Redundancies a turn-off for Ten
Thursday, 18 October 2012
The Media, Entertainment & Arts Alliance and the Community and Public Sector Union, working together as the Commercial Television Guild, believe the redundancies announced today by Ten Network Holdings are a savage blow that cuts to the heart of journalism in Australia’s communities. It’s believed that up to 116 jobs will be lost across the country as the company moves to centralise more of its news content and production in Sydney at the expense of producing local news.
Christopher Warren, federal secretary of the Media Alliance, says: “Today’s announcement is a dreadful blow to television journalism in Australia and demonstrates the continued shakeout in the media industry struggling to engage audiences and maintain advertising support. What is particularly disappointing is that the Ten Network did not consult us and more importantly its own staff and this is a direct breach of it’s the enterprise bargaining agreement it negotiated with its staff last year.”
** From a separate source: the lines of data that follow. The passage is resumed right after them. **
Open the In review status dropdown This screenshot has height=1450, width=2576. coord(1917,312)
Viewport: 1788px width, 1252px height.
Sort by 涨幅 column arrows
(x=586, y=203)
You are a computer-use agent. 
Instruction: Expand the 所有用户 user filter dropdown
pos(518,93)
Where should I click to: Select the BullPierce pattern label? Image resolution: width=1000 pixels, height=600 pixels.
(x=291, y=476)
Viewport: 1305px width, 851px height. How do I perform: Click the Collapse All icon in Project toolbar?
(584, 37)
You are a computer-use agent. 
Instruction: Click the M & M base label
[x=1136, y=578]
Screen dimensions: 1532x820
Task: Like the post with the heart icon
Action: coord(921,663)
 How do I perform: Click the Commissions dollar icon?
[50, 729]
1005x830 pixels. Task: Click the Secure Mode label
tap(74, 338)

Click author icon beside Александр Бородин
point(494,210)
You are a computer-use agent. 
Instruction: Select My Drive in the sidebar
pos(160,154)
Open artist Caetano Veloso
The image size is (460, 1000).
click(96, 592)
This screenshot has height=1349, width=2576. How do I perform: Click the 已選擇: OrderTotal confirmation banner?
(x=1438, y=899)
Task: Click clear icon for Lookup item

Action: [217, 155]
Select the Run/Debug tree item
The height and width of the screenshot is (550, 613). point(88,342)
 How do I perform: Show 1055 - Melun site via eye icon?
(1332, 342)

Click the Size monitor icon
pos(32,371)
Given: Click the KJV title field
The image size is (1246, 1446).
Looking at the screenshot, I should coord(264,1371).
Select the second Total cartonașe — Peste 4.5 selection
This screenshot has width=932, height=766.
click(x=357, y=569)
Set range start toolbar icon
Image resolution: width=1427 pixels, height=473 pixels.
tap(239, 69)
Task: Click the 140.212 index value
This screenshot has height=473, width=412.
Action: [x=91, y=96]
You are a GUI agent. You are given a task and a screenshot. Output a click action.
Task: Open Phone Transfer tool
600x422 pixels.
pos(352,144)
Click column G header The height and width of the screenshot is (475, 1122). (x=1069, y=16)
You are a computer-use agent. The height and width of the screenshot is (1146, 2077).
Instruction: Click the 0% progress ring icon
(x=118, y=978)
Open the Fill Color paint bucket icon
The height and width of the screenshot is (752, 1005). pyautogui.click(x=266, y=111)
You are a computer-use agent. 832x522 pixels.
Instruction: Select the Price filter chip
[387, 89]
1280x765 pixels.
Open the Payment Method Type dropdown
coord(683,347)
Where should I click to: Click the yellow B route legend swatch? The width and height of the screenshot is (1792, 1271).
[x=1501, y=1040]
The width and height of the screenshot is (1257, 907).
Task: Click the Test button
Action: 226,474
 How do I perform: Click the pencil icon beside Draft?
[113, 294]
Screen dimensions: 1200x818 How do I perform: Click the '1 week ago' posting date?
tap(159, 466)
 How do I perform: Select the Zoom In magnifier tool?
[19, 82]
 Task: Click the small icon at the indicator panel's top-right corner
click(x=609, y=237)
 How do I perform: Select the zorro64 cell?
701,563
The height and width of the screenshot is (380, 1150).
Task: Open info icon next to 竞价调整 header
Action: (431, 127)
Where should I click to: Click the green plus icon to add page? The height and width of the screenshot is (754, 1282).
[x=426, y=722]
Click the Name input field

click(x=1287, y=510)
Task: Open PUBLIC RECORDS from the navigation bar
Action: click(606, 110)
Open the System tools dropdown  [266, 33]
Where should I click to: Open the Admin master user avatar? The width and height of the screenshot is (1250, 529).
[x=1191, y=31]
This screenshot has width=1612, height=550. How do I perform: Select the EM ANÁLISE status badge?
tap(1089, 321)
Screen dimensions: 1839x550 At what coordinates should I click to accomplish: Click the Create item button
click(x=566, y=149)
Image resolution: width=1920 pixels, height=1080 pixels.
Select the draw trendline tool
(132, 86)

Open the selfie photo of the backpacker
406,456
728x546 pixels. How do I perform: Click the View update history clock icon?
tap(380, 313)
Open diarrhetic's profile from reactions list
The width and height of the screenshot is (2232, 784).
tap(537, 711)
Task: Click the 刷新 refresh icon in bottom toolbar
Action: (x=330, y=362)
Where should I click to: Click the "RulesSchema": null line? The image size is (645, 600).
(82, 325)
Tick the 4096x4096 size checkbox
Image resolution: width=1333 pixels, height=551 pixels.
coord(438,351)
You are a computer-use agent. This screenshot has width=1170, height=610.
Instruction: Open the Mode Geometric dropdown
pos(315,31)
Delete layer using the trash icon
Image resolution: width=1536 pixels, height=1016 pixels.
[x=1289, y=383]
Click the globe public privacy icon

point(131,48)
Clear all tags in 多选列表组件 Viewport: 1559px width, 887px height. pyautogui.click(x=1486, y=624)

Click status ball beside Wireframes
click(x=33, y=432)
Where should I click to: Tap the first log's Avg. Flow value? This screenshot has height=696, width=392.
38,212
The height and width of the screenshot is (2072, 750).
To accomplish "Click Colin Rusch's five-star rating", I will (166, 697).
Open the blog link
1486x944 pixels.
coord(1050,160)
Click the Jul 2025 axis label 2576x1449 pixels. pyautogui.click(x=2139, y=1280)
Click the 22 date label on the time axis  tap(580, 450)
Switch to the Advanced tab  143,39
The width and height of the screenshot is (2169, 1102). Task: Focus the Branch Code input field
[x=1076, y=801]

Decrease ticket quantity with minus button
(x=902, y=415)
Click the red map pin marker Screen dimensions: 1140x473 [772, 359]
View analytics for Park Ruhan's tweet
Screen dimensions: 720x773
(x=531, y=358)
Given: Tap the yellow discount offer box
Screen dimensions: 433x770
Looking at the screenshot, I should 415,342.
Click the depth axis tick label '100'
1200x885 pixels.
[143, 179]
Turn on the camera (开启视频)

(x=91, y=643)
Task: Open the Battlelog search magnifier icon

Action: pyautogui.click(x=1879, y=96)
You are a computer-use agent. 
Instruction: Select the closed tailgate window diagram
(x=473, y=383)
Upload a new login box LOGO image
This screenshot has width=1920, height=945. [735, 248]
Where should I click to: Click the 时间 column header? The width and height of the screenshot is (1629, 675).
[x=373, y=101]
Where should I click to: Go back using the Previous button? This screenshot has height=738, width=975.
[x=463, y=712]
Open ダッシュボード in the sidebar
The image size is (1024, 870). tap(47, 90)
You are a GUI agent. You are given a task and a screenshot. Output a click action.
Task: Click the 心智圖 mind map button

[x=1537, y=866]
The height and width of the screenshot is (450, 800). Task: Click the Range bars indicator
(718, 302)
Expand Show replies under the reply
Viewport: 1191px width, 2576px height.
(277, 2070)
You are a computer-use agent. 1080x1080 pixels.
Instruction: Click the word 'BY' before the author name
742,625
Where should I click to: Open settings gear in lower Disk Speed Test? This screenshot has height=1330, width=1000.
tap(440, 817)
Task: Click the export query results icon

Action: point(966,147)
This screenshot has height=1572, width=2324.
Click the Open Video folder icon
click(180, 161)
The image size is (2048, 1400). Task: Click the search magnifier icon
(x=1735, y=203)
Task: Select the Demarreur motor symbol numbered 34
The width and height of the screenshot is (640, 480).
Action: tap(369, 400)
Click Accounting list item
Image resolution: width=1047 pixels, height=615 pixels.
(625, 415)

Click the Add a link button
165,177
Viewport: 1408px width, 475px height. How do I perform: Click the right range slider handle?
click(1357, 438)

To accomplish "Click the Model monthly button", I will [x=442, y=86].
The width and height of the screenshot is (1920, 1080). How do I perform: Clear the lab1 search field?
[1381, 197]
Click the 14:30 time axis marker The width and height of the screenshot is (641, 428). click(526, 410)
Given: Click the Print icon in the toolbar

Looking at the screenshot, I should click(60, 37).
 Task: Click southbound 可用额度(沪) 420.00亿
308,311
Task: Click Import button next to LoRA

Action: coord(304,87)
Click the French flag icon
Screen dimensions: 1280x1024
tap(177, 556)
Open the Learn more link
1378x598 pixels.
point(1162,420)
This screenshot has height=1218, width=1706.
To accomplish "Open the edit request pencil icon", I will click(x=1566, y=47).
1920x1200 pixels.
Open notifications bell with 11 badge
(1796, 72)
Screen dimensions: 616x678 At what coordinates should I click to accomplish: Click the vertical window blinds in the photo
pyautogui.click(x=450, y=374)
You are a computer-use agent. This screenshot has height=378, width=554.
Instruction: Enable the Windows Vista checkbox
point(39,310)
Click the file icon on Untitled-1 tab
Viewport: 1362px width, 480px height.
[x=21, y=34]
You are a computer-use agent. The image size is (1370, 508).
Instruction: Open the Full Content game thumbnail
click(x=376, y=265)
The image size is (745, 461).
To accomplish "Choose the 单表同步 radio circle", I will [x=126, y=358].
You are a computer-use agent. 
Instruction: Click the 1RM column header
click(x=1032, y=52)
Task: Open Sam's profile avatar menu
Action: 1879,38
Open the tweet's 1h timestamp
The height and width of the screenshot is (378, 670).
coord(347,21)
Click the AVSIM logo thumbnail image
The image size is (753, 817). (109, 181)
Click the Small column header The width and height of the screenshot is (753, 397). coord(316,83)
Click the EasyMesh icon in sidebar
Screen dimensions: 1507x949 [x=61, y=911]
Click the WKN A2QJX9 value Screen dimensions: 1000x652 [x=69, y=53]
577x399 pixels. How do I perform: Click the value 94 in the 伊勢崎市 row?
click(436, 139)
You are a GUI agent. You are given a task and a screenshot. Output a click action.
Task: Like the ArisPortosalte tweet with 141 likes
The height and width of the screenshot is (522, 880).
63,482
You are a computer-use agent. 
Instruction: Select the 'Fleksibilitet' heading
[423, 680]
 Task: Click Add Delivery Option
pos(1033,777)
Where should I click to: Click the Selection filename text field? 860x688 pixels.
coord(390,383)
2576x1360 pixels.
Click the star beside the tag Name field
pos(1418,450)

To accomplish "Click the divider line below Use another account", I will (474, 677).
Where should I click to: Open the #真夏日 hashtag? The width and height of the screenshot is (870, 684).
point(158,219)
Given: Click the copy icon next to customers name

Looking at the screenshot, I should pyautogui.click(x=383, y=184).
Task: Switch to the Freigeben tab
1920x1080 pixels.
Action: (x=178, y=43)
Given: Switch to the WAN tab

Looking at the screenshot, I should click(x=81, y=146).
Warren says the loss of local news will hit viewers hard. “Communities lose out when they lose their own local news. People want to know what’s happening in their community. If they are getting a story cobbled together somewhere else that pretends to be local, then they are not getting the full picture and they will simply switch off. In the end, the loss of local journalism hurts everyone.”
The Guild believes about 40 jobs will go from Sydney, 23 from Brisbane, 22 from Melbourne, 18 from Perth and 13 from Adelaide – a total of 116 positions. The jobs include journalists and producers as well as operations staff.
The Community and Public Sector Union, which represents camera operators, editors and other technical staff, has condemned the move by the Ten Network and said it would do everything within its powers to ensure that its member’s rights and entitlements are respected. CPSU national president Michael Tull said: “I find it hard to believe that Ten management did not see this coming. We’ve all be watching the ratings and the company’s financial performance and yet the first we have heard about these cuts was when they dropped this bombshell on our members who are obviously distraught at the news.”
“There has been no consultation to date and all we have from Ten management is a guarantee of a meeting next week. We are angry that Ten has failed to meet its obligations.”
The CPSU warned that if the bulk of the cuts fall in Adelaide, Perth and Brisbane they could do irreparable harm to regional diversity.